October 26, 2009

BEING WRONG

I hate admitting that I’m wrong. It feels like I’ve never been right. To be wrong is just more proof that I am a bad person. My life is filled with shame.

As I go through therapy, time and time again I find out more cases of how I’ve been a wrong, bad person—everything about me is wrong, from the way I think to the way I go about finding love (through sexual means).

I’m so sick of being told that I’m wrong. This is very difficult for me to write this and tears easily fall.

In childhood, I feel like I repeatedly go the message that I am not ok—I am wrong. I am bad, I am not a good person as I am.

BEING TOLD WHAT TO DO, WHO TO BE

The only way to be good was to do what others told me to do, even if I didn’t want to. I learned that my needs and wants didn’t matter. I didn’t even know what I needed—my needs, wants, likes and dislikes were determined by others.

Whenever I tried to experiment and branch out to explore what I like or don’t like, I got a lot of shit for it.

A good example of that is when my parents forced me to go to church, even though I wanted to explore atheism [15-16 years old]. I wish they would just let me choose my spirituality instead of forcing me.
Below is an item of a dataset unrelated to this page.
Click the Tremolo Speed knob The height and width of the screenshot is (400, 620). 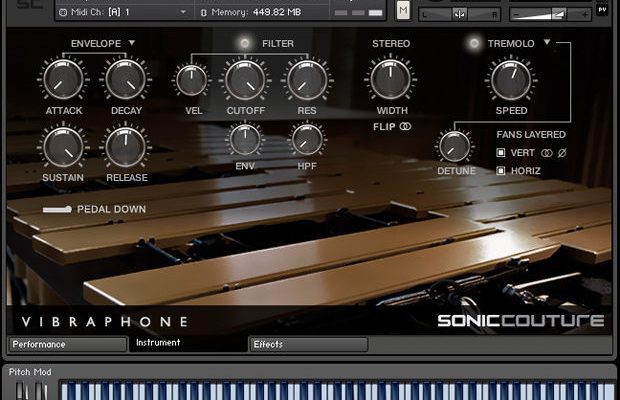point(511,80)
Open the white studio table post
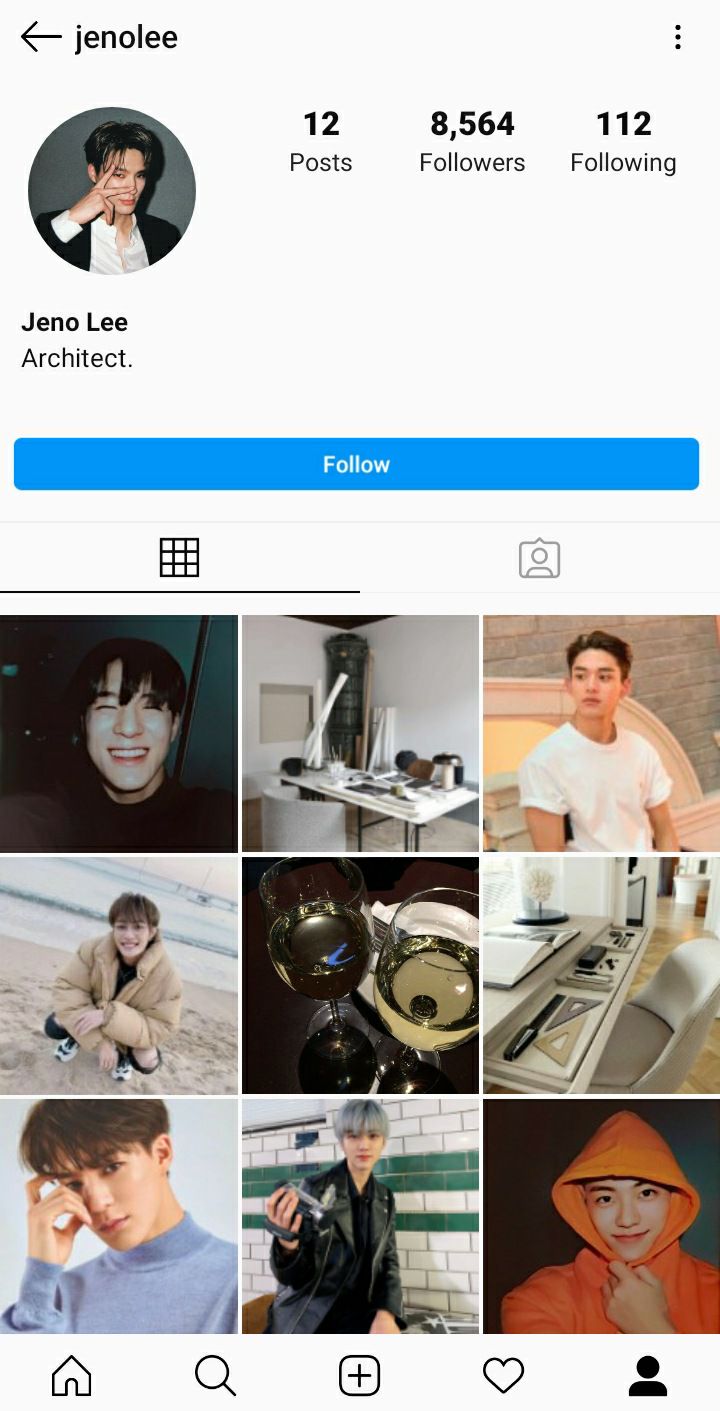The height and width of the screenshot is (1411, 720). [x=360, y=733]
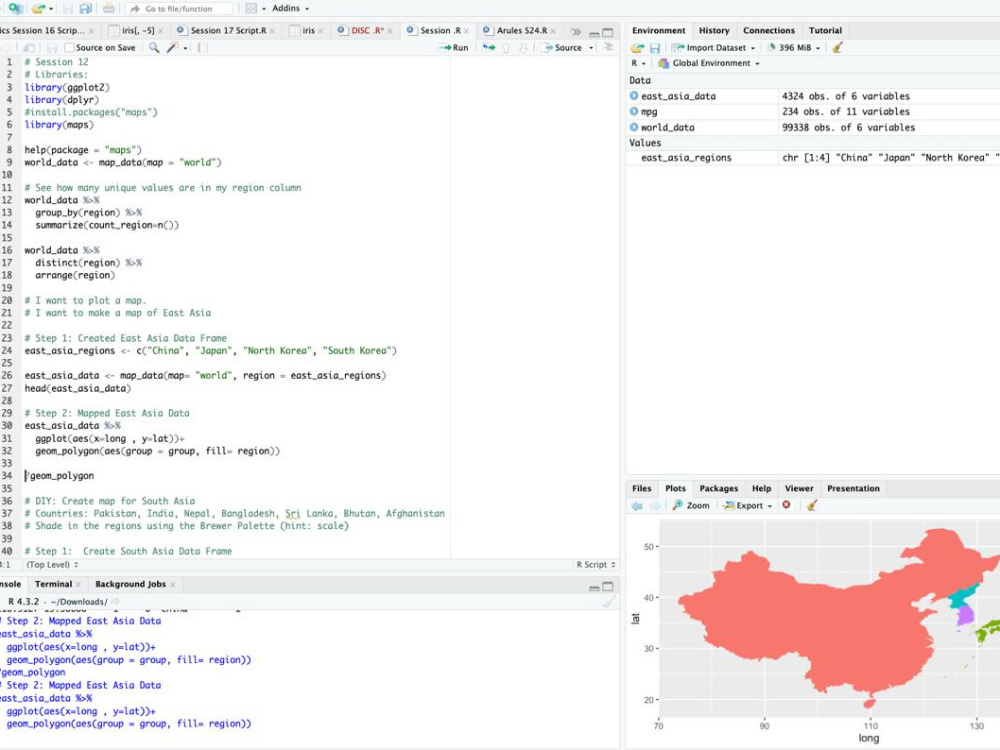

I hate being forced to do anything.

I am especially sensitive now when I feel like I do not matter—where it would just sting others a little, I feel like it burns to the point where I think of suicide. But it’s probably all my fault again, isn’t it. That is the whole story—every fucking thing is my fault. My misery is because of me. That is the message I still get—even from friends and psychologist.
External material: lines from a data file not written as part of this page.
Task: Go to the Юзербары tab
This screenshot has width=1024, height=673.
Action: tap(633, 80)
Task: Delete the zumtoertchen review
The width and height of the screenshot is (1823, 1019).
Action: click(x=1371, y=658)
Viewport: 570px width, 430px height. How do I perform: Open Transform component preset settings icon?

I have so much fucking anger and rage that is kept inside me. I don’t know how to release it in a safe and non-violent way. Anger is violence. Violence terrifies me, so I am afraid of releasing my anger.

It hurts to think that I might be the source of my own rage. Again—my fault. I feel like my whole life is shamefully my fault. A bad, horrible person who plays with a rigged deck of cards. But the rigging was probably my fault, too.

There used to be a connection in my mind between my self-worth and whether or not people liked me.